======== PASSAGE CHOISI ========
Je ferai cependant une réserve en ce qui concerne la réorganisation de l'état-major de l'armée. M. Messimy n'avait pas cru devoir subordonner les directions d'armes du ministère au chef d'état-major général ; le décret du 28 juillet les faisait dépendre directement du ministre. Ce fut, à mon avis, regrettable et j'eus fréquemment à déplorer leur indépendance vis-à-vis de moi, notamment celle de la direction d'artillerie. J'aurai à revenir sur ce sujet.

Aussitôt nommé, je fis demander une audience au président de la République, qui, en réponse, m'invita à déjeuner à Rambouillet.

J'ai toujours eu pour M. Fallières le plus grand respect et la plus haute estime ; je l'ai toujours trouvé profondément attaché à l'intérêt de la France. Son bon sens, sa finesse, sa droiture n'excluaient chez lui ni la fermeté ni l'autorité.

C'est donc avec plaisir que je me trouvai dans cette fin du mois de juillet en face du chef de l'État. Il m'accueillit par ces paroles : "Je suis heureux de voir un officier du génie à la tête de l'armée. La guerre, à mon avis, est en effet devenue un art d'ingénieur."
========
# [TRAVAIL À FAIRE]
1. Pouvez-vous reprendre mot pour mot le passage choisi, en commençant à « Je ferai cependant » et en terminant à « sur ce sujet. » ?
2. Pouvez-vous donner la suite du passage choisi, à partir de l'endroit où il s'arrête ?
======== DONNÉES ENREGISTRÉES ========
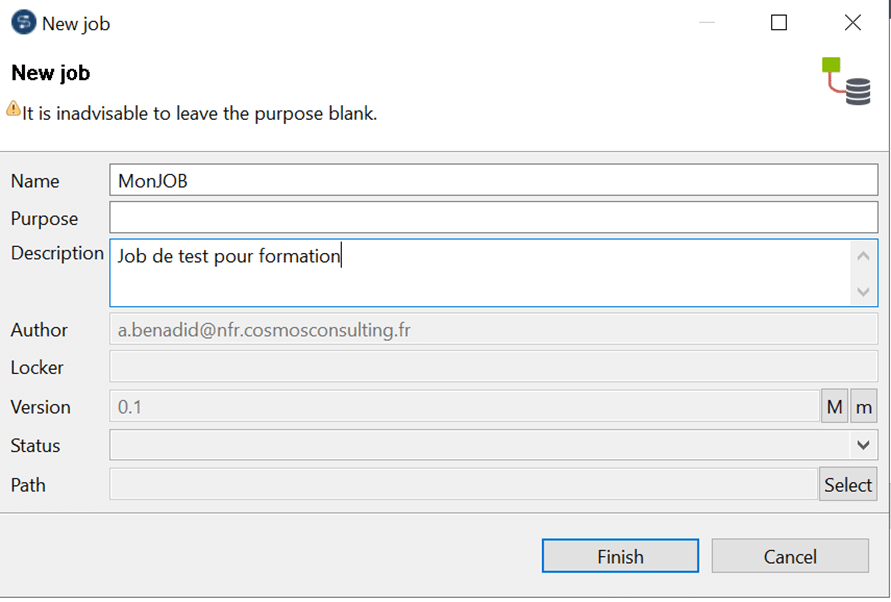891x602 pixels.
Task: Click the yellow warning icon beside the message
Action: pyautogui.click(x=14, y=108)
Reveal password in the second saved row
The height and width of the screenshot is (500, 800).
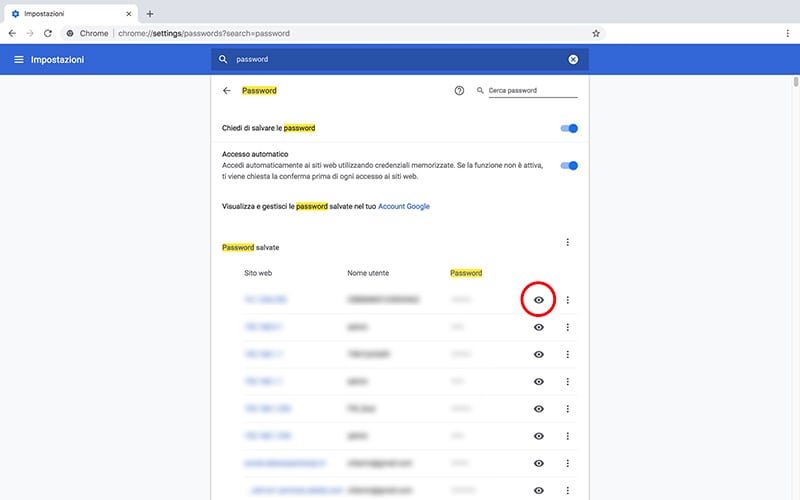539,326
========
# [RÉPONSES PAR TÂCHE]
1.
Je ferai cependant une réserve en ce qui concerne la réorganisation de l'état-major de l'armée. M. Messimy n'avait pas cru devoir subordonner les directions d'armes du ministère au chef d'état-major général ; le décret du 28 juillet les faisait dépendre directement du ministre. Ce fut, à mon avis, regrettable et j'eus fréquemment à déplorer leur indépendance vis-à-vis de moi, notamment celle de la direction d'artillerie. J'aurai à revenir sur ce sujet.

2.
J'ai pensé souvent à ces paroles ; elles sont profondément vraies : le seul génie militaire serait aujourd'hui insuffisant s'il n'était pas aidé d'un esprit d'organisation apte à combiner les multiples moyens que la science et le progrès industriel mettent au service de l'armée. Combien ces paroles prennent encore plus de poids au lendemain d'une guerre de masse qui a mis en lumière l'immense complication de tous les organes qui y ont participé.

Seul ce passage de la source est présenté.